> _Task statement_
Below are some entries. Repeat exactly the lines from the one with "Dismiss the Get started with Landed card" through the one with "You are a computer-use agent. Image resolution: width=928", and only those.

┌──

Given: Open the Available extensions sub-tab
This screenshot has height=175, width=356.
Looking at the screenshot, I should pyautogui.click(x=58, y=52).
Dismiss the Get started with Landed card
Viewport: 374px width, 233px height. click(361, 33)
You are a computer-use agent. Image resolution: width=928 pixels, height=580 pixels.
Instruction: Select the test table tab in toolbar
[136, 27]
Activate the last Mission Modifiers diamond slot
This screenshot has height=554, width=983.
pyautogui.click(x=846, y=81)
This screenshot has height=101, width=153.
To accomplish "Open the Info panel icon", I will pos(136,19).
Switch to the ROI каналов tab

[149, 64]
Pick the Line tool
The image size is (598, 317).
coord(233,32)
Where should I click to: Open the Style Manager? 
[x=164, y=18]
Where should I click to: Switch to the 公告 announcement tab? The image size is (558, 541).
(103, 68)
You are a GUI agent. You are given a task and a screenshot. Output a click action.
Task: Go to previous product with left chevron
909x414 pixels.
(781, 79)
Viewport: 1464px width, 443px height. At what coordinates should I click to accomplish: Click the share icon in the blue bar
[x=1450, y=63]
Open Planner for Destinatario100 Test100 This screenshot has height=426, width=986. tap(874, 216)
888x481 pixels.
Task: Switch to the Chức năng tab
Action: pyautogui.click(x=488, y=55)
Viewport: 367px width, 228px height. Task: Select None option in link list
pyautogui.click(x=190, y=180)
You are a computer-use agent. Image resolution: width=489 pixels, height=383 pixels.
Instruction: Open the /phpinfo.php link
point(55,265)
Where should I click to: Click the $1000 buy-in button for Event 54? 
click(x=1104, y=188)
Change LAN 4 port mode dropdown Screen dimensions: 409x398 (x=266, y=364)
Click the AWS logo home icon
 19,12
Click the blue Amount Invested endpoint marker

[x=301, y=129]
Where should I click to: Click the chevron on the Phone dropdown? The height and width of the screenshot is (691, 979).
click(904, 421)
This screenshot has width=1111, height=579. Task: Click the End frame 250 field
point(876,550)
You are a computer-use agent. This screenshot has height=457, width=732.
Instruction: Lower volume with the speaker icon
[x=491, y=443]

└──

> _Your response_
Dismiss the Get started with Landed card
Viewport: 374px width, 233px height. click(361, 33)
You are a computer-use agent. Image resolution: width=928 pixels, height=580 pixels.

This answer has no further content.